## Instructions to follow
Rewrite the stretch of records from the line containing "The height and width of the screenshot is (160, 267)." through the line containing "Action: (127, 216)" as a numbered list, leaving out blank lines.

## Data for this exercise
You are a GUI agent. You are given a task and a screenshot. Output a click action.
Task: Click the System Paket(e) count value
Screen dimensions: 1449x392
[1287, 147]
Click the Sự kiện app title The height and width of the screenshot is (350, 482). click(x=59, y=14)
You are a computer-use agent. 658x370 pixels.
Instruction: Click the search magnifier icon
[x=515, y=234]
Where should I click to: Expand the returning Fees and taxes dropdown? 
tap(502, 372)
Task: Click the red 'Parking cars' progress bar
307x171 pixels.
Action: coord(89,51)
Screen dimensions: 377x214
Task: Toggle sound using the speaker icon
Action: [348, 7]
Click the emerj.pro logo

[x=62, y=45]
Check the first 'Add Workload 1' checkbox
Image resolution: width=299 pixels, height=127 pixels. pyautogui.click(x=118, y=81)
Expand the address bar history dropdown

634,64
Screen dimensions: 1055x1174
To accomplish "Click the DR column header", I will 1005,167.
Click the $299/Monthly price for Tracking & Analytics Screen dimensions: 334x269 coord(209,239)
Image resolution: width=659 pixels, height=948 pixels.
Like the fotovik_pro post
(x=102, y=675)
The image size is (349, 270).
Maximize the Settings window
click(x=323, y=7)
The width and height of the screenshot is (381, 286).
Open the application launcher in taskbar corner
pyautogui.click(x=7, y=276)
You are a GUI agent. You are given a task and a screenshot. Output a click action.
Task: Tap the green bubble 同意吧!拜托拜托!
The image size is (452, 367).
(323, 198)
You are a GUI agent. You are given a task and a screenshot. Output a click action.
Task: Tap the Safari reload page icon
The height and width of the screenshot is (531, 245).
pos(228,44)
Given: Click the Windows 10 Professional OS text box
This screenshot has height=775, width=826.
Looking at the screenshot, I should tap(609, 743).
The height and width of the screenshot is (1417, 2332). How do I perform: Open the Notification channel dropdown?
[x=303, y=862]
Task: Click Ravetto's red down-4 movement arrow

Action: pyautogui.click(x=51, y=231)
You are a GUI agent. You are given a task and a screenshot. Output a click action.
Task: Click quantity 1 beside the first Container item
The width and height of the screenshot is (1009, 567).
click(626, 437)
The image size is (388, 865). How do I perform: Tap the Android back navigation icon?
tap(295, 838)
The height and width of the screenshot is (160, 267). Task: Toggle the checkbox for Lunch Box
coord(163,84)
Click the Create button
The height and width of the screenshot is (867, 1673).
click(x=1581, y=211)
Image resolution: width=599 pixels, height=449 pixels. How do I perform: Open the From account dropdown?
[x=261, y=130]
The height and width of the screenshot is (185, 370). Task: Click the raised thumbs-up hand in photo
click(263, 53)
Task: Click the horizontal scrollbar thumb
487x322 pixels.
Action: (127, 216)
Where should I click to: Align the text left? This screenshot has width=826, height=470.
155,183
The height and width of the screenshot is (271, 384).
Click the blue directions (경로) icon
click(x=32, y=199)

## Result of the exercise
1. The height and width of the screenshot is (160, 267). Task: Toggle the checkbox for Lunch Box
2. coord(163,84)
3. Click the Create button
4. The height and width of the screenshot is (867, 1673).
5. click(x=1581, y=211)
6. Image resolution: width=599 pixels, height=449 pixels. How do I perform: Open the From account dropdown?
7. [x=261, y=130]
8. The height and width of the screenshot is (185, 370). Task: Click the raised thumbs-up hand in photo
9. click(263, 53)
10. Task: Click the horizontal scrollbar thumb
11. 487x322 pixels.
12. Action: (127, 216)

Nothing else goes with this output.